(Stored data)
========

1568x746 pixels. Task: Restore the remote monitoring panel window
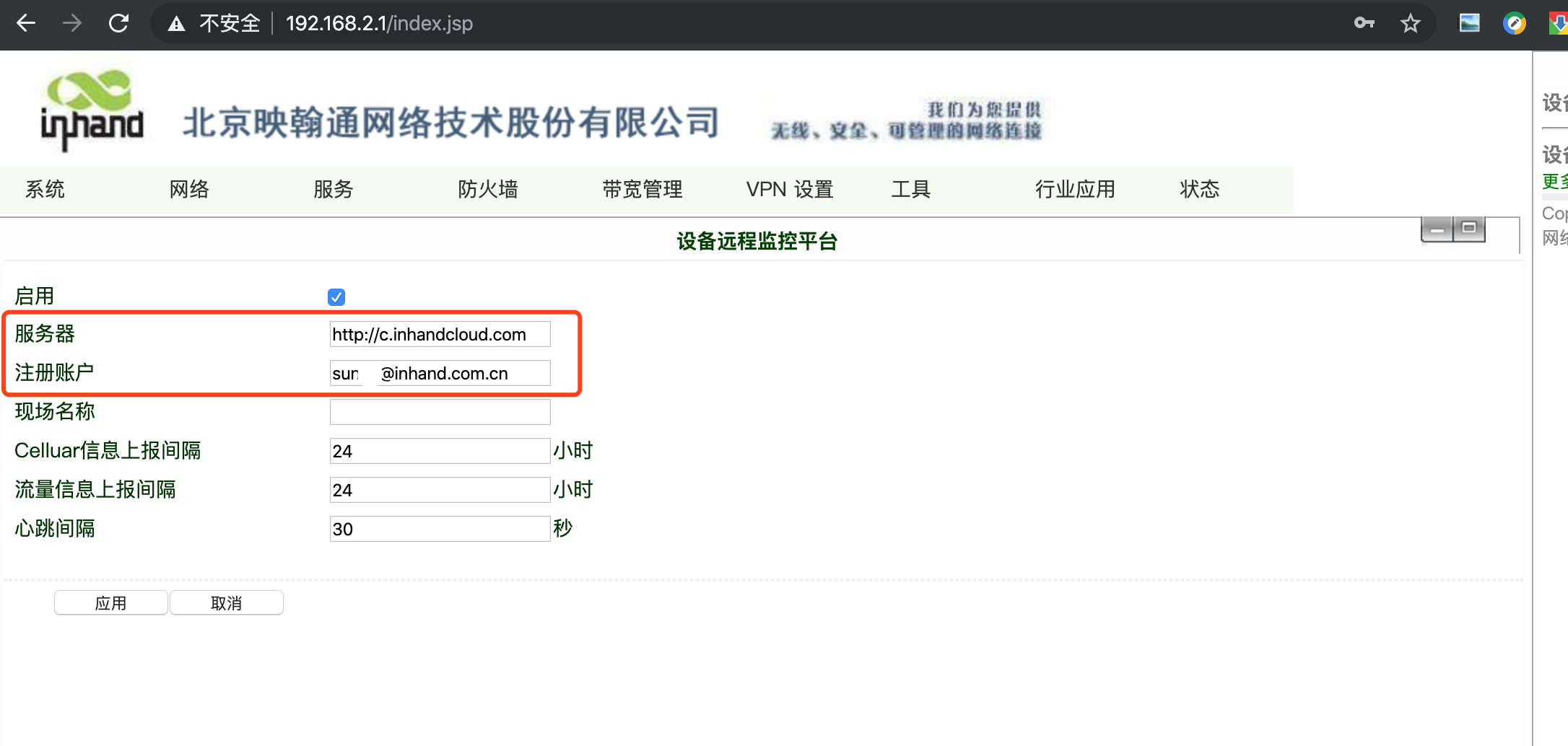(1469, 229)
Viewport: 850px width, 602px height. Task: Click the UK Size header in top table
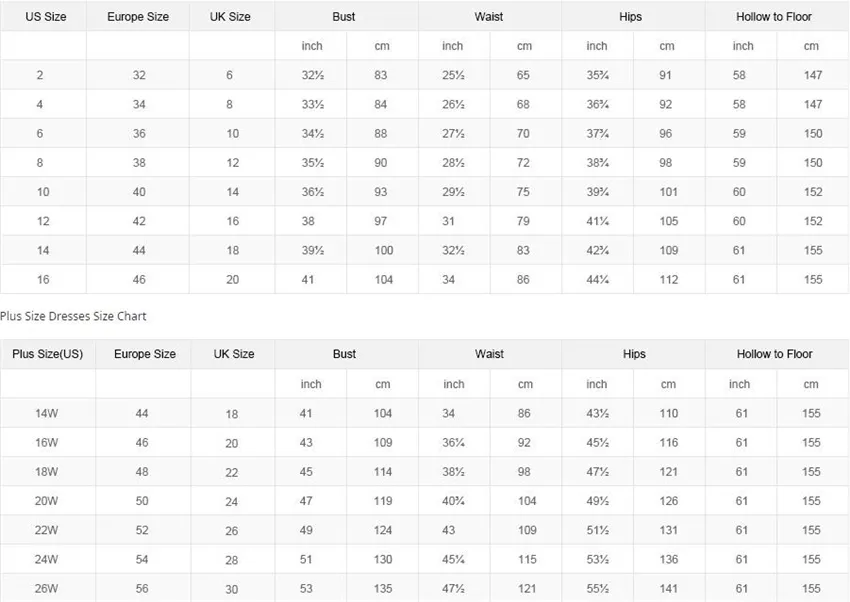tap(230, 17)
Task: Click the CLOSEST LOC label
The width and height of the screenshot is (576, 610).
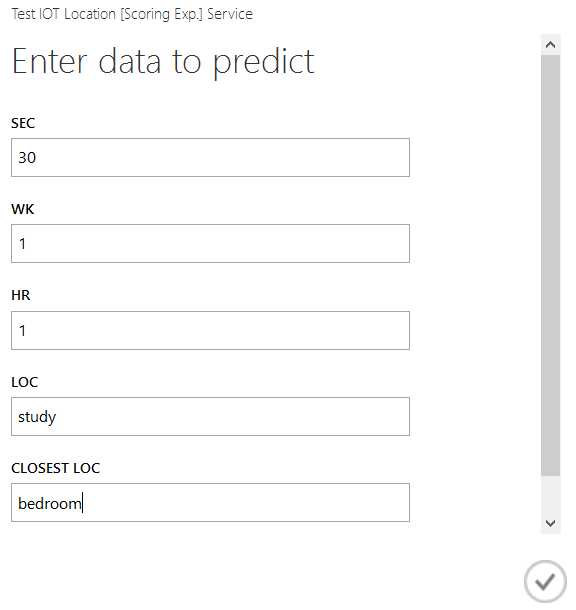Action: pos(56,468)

========

* [AIM OF THE EXERCISE]:
Output all the records above exactly, but without their images.

* [EXERCISE RESULT]:
1568x746 pixels. Task: Restore the remote monitoring panel window
(1469, 229)
Viewport: 850px width, 602px height. Task: Click the UK Size header in top table
tap(230, 17)
Task: Click the CLOSEST LOC label
The width and height of the screenshot is (576, 610).
Action: pos(56,468)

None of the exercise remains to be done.